Die zunehmende wirtschaftliche Prosperität West-Berlins wird im vierten Kapitel durch eine Schilderung der für die Machthaber immer gefährlicheren Krise in der DDR und in Ost-Berlin konterkariert, die schließlich in den Mauerbau und die Abriegelung der „innerdeutschen“ Grenze mündete. Die für ganz Berlin zu verzeichnende Arbeitskräfteverknappung traf den Osten besonders hart. Der Facharbeitermangel war nicht mehr zu kompensieren. In West-Berlin dagegen konnte die bescheidene Zuzugsrate aus Westdeutschland den aufgrund des Wirtschaftsbooms entstehenden Arbeitskräftebedarf nicht decken. Die SED konnte „den allmorgendlichen Zug nach Westen“ (S. 450) nicht aufhalten und suchte ihr Heil in der kompletten Abriegelung, die in der Nacht zum 13. August 1961 begann. Noch in den ersten drei August-Wochen waren fast 9.000 der zu jener Zeit rund 60.000 Westgrenzgänger „republikflüchtig“ (S. 363) geworden. Die Fortentwicklung der offenen, regionalen Systemkonkurrenz wurde für die Machthaber in Ost-Berlin zum existentiellen Problem. Insofern war die Beseitigung der „Gesamtberliner Freizügigkeit“ vor allem eine „Konsequenz der Niederlage der SED in dieser für sie problematischen Form der Systemkonkurrenz“ (S. 452).

Inwieweit war das Grenzgängerphänomen ein Entwicklungsfaktor und zugleich ein Spiegel des jeweiligen politischen Systems? Roggenbuch formuliert eine klare Antwort, indem er seine These von der Verflechtungsambivalenz zuspitzt: Die funktionale Wirkungsambivalenz städtisch-regionaler Verflechtungen im Großraum Berlin lässt sich als Gradmesser des Zustands der Beziehungen im geteilten Deutschland verstehen und trägt erheblich zum Verständnis der „Spaltungsgesellschaft“ (S. 27) bei.

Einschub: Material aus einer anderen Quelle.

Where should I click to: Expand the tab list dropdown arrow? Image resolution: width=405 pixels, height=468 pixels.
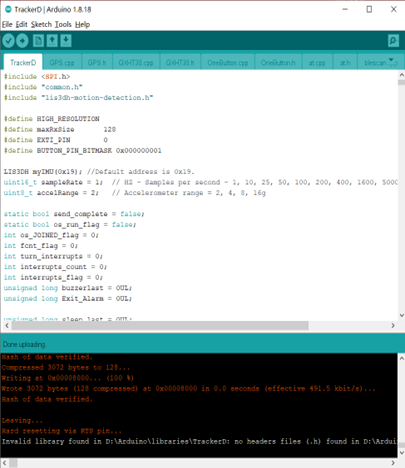point(392,61)
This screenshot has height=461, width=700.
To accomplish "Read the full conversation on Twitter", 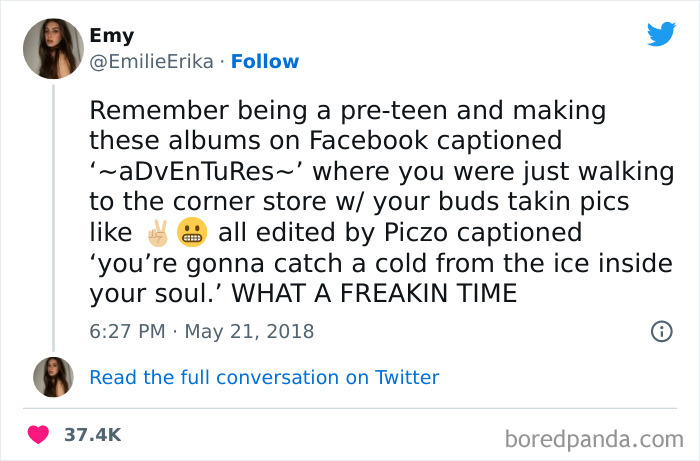I will tap(264, 377).
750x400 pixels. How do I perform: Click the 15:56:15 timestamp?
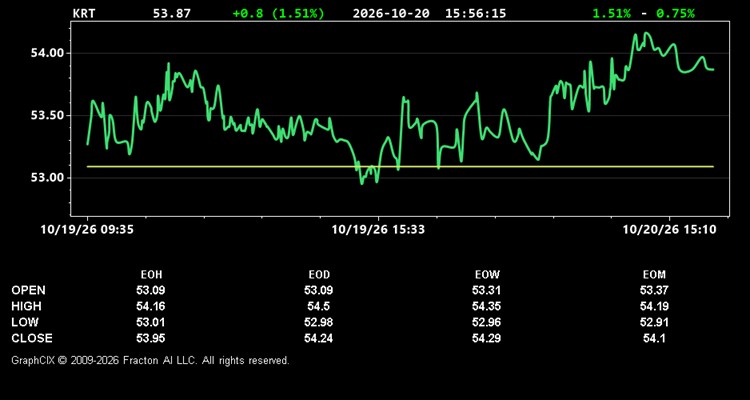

Die Studie ist geradezu ein Musterbeispiel für das Verständnis einer gemeinsamen deutschen Nachkriegsgeschichte, die im Topos von der „asymmetrisch verflochtenen Parallelgeschichte“ (Christoph Kleßmann) seine wissenschaftliche Ausformung erfahren hat. Roggenbuchs sorgfältiger Versuch zur Historisierung des Kalten Kriegs in Berlin und im regionalen Umfeld kommt das große Verdienst zu, anhand eines recht eng zu fassenden Problemfeldes dieses Postulat „durchdekliniert“ zu haben. Dabei weisen seine Befunde weit über die engere Stadtgeschichte hinaus. Die Veröffentlichung in der Reihe der Historischen Kommission zu Berlin ist eine Ehre, sollte jedoch nicht den Blick für die große, über Berlin hinausweisende Relevanz des Themas und der Forschungsergebnisse verstellen.

Gleichwohl hätte der Studie eine straffere Darstellung gut getan; eine „kondensierte“ Veröffentlichung der Forschungsergebnisse wäre wünschenswert. Eine Reihe von Stilblüten wäre zu vermeiden gewesen, etwa modische Charakterisierungen wie „vollumfänglich immanent“ (S. 7) oder schiefe Metaphern wie die von der „weiter aufklaffenden Schere“ (S. 15, S. 450) beider Stadtteile.

Das politisch aufgeladene Thema „Grenzgänger“ war vor der Zeitenwende 1989/90 kaum vorurteilsfrei kontextualisierbar. Nun sind die Quellen dieser Streitgeschichte verfügbar, und Roggenbuch präsentiert seine Auswertungsergebnisse zumeist in wohltuender Objektivität. Mehrfach verweist Roggenbuch auf die Arbeiten von Jörn Schütrumpf, der sich vor 1989 als einziger „Ost-Autor“ dem Thema gewidmet hat; hier hätte sich eine Zeitzeugenbefragung angeboten.